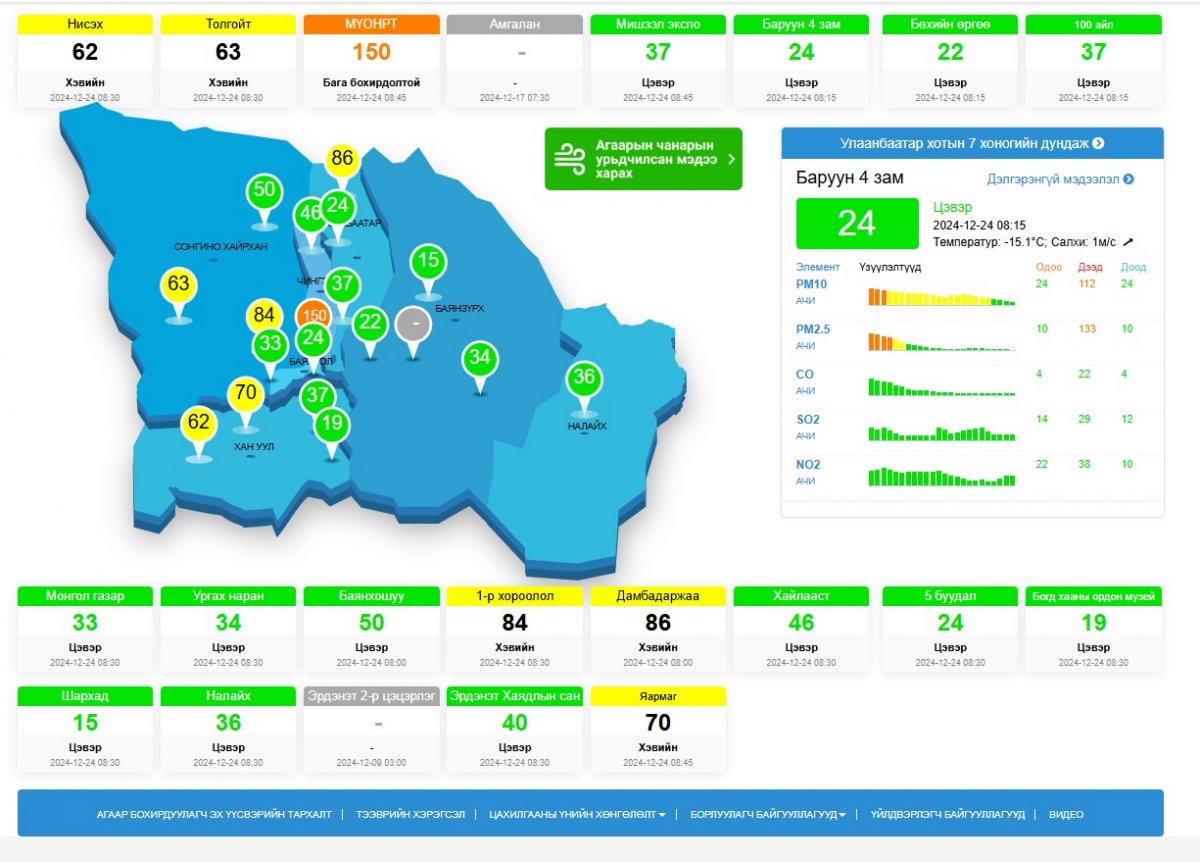1200x862 pixels.
Task: Select the green 36 Nalaikh map pin
Action: (584, 378)
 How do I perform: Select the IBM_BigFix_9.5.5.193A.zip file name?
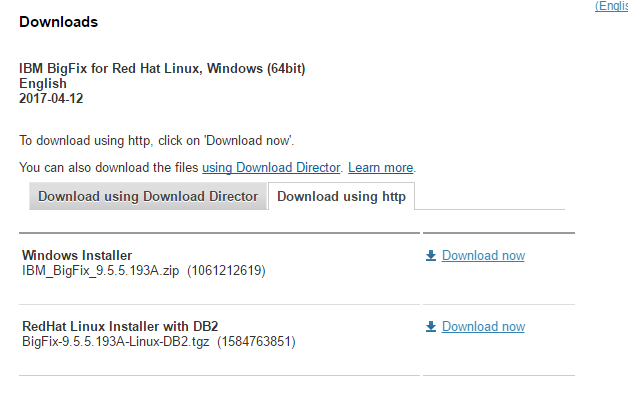[x=101, y=270]
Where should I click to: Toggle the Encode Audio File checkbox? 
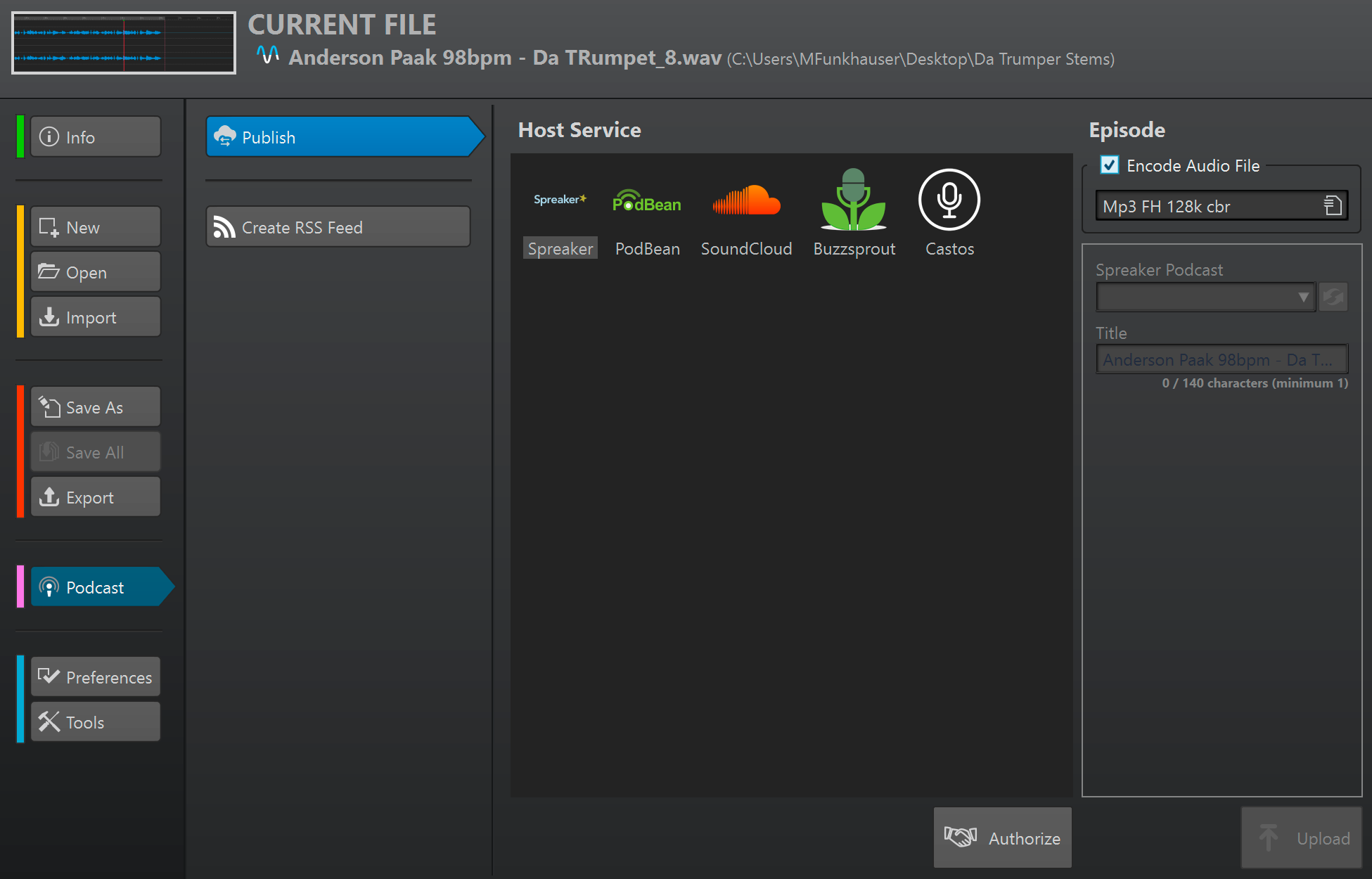(1110, 165)

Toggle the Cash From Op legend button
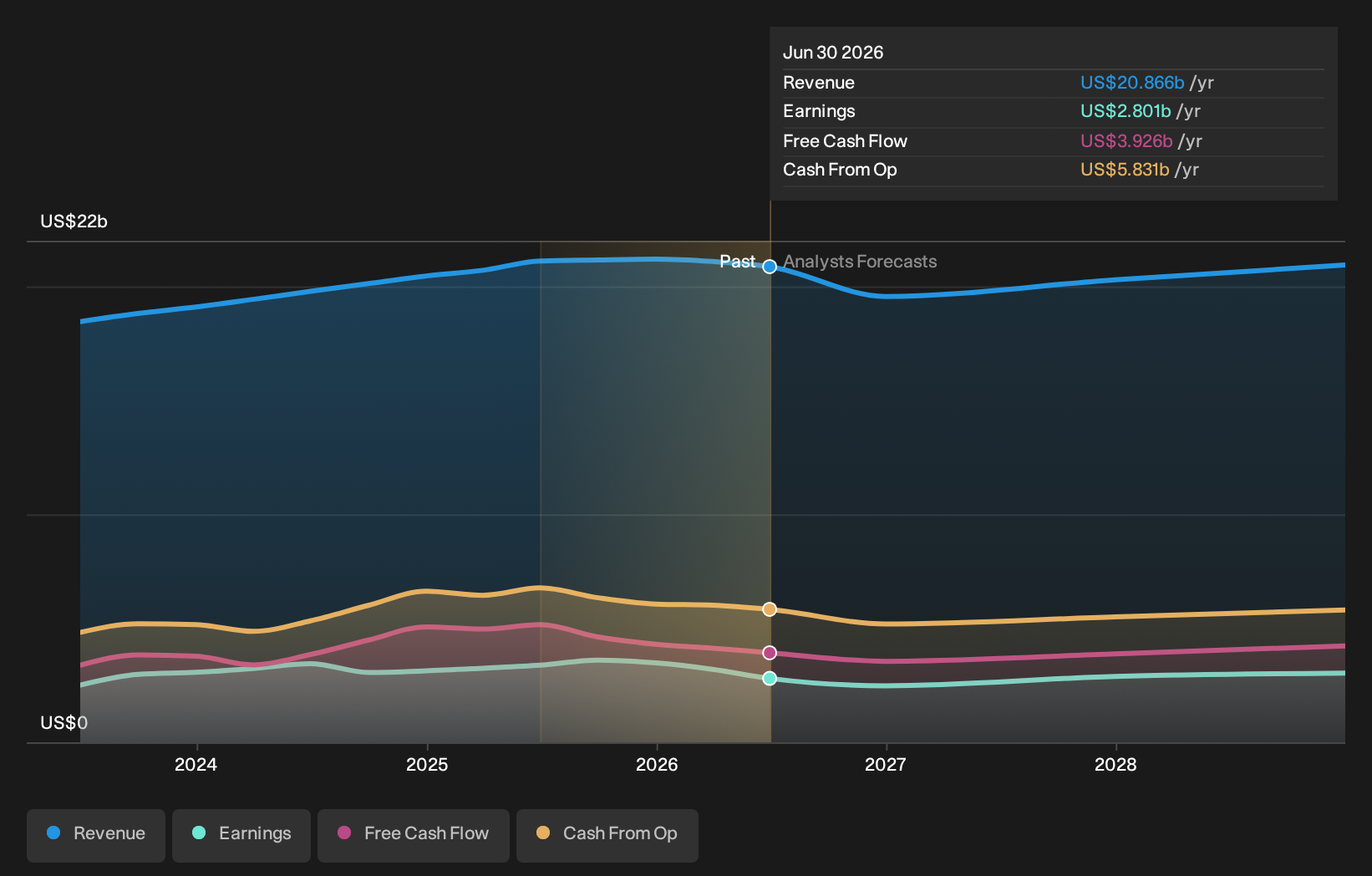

Job:
Extract the lines beginning with the line that contains "How do I perform: Select" and continuing through the end of the records, both ends included, and reproduce them without changes. Leave the pictures out.

Solved exercise:
 How do I perform: Select the IBM_BigFix_9.5.5.193A.zip file name?
[x=101, y=270]
Where should I click to: Toggle the Encode Audio File checkbox? 
(1110, 165)

Toggle the Cash From Op legend button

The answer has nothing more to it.